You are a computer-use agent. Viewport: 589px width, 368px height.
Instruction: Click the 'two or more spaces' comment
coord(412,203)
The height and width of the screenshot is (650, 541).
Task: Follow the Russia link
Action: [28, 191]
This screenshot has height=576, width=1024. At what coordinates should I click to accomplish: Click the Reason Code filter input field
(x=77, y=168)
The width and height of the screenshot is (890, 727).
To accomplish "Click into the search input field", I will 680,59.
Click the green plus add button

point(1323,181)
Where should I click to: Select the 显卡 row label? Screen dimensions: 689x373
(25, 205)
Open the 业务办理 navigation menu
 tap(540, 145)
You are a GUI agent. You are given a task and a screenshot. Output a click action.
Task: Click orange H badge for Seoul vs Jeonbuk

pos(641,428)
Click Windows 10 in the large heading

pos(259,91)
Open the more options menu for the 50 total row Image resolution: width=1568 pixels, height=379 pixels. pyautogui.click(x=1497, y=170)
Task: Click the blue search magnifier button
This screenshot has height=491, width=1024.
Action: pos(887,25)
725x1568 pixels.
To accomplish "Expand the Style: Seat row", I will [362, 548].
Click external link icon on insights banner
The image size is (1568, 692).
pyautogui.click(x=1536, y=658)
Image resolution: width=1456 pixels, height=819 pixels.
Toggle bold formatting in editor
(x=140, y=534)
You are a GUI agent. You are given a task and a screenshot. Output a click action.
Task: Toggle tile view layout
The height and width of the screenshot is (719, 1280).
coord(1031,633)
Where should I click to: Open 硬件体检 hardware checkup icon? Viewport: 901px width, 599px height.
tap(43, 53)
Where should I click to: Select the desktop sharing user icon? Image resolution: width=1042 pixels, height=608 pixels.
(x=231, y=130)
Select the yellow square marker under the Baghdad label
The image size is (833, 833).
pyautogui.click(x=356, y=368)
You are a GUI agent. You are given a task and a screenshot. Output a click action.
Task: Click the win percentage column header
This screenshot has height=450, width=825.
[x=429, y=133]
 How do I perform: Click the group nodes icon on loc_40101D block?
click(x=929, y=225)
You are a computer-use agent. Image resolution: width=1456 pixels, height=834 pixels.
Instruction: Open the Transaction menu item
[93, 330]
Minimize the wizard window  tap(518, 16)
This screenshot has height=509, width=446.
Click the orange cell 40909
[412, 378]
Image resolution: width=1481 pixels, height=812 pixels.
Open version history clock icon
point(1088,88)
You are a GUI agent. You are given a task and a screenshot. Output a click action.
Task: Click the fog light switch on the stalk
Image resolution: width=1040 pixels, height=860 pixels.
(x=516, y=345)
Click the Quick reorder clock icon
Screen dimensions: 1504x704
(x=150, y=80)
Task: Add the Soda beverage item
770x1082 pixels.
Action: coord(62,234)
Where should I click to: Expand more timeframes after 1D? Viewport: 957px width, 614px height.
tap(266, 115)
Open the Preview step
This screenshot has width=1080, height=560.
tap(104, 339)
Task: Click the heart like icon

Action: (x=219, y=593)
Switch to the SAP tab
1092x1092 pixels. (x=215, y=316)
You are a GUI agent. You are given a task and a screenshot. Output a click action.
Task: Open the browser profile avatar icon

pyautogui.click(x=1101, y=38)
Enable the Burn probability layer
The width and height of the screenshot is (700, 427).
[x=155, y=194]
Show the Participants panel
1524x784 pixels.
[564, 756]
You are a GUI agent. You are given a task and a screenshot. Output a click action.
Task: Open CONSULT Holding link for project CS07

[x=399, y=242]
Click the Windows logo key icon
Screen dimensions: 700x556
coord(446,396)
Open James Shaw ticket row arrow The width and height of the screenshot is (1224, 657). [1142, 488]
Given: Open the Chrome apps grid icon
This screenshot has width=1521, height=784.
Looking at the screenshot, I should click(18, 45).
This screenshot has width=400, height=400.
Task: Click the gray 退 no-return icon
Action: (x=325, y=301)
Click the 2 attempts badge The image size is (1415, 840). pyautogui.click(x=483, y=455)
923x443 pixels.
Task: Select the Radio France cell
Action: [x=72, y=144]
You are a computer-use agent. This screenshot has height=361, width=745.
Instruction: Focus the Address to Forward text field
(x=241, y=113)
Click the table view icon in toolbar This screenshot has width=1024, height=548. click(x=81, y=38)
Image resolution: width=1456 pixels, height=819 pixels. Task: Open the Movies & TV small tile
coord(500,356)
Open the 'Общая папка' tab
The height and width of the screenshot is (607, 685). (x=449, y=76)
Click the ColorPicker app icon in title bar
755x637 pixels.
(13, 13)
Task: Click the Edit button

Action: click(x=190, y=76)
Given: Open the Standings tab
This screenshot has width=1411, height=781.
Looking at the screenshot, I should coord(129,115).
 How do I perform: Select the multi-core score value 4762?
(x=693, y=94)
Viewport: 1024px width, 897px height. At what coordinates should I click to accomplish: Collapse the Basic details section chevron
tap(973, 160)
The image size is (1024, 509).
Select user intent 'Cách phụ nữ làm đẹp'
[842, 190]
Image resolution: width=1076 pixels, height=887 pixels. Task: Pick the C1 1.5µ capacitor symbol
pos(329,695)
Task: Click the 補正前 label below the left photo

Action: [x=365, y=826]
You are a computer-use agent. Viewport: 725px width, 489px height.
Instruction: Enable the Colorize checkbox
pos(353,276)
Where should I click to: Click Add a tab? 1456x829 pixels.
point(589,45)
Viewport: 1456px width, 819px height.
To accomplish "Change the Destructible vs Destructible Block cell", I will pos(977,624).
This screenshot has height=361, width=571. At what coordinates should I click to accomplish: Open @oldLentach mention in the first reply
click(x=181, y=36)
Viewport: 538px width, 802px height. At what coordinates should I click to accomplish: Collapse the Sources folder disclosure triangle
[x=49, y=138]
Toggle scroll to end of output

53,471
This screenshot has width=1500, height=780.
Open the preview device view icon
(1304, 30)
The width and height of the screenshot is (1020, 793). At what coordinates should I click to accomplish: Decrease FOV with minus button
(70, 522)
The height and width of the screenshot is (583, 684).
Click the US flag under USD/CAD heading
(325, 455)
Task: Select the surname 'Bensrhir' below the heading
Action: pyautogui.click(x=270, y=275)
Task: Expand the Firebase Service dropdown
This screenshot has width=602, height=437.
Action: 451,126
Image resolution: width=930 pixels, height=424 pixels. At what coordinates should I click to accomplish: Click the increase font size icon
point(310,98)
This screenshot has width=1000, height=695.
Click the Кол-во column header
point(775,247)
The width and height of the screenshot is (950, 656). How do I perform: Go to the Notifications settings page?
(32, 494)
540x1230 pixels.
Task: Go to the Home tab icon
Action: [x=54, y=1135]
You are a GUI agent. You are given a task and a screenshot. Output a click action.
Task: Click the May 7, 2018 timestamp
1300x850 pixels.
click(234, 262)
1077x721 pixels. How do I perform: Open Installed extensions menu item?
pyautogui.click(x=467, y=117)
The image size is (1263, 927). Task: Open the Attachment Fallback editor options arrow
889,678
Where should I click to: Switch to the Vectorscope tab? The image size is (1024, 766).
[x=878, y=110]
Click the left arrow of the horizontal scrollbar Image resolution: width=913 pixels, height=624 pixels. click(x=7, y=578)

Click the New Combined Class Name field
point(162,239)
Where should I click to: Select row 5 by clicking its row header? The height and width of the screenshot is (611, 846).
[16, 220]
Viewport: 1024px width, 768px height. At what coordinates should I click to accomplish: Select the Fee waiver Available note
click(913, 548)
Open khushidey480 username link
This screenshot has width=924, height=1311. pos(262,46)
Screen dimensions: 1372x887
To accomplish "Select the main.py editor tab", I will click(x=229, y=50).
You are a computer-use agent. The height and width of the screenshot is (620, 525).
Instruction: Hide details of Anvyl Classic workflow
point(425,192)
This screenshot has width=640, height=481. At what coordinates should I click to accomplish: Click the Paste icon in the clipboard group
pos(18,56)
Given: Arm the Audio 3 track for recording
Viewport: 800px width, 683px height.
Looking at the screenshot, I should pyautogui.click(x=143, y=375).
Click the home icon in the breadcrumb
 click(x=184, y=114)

» **TASK BRIEF**: Starting at the line of the listing that contains "Select the yellow", quote each line verbatim through the line that contains "Open James Shaw", including both.

» **FINAL ANSWER**:
Select the yellow square marker under the Baghdad label
The image size is (833, 833).
pyautogui.click(x=356, y=368)
You are a GUI agent. You are given a task and a screenshot. Output a click action.
Task: Click the win percentage column header
This screenshot has height=450, width=825.
[x=429, y=133]
 How do I perform: Click the group nodes icon on loc_40101D block?
click(x=929, y=225)
You are a computer-use agent. Image resolution: width=1456 pixels, height=834 pixels.
Instruction: Open the Transaction menu item
[93, 330]
Minimize the wizard window  tap(518, 16)
This screenshot has height=509, width=446.
Click the orange cell 40909
[412, 378]
Image resolution: width=1481 pixels, height=812 pixels.
Open version history clock icon
point(1088,88)
You are a GUI agent. You are given a task and a screenshot. Output a click action.
Task: Click the fog light switch on the stalk
Image resolution: width=1040 pixels, height=860 pixels.
(x=516, y=345)
Click the Quick reorder clock icon
Screen dimensions: 1504x704
(x=150, y=80)
Task: Add the Soda beverage item
770x1082 pixels.
Action: coord(62,234)
Where should I click to: Expand more timeframes after 1D? Viewport: 957px width, 614px height.
tap(266, 115)
Open the Preview step
This screenshot has width=1080, height=560.
tap(104, 339)
Task: Click the heart like icon

Action: (x=219, y=593)
Switch to the SAP tab
1092x1092 pixels. (x=215, y=316)
You are a GUI agent. You are given a task and a screenshot. Output a click action.
Task: Open the browser profile avatar icon

pyautogui.click(x=1101, y=38)
Enable the Burn probability layer
The width and height of the screenshot is (700, 427).
[x=155, y=194]
Show the Participants panel
1524x784 pixels.
[564, 756]
You are a GUI agent. You are given a task and a screenshot. Output a click action.
Task: Open CONSULT Holding link for project CS07

[x=399, y=242]
Click the Windows logo key icon
Screen dimensions: 700x556
coord(446,396)
Open James Shaw ticket row arrow The width and height of the screenshot is (1224, 657). [1142, 488]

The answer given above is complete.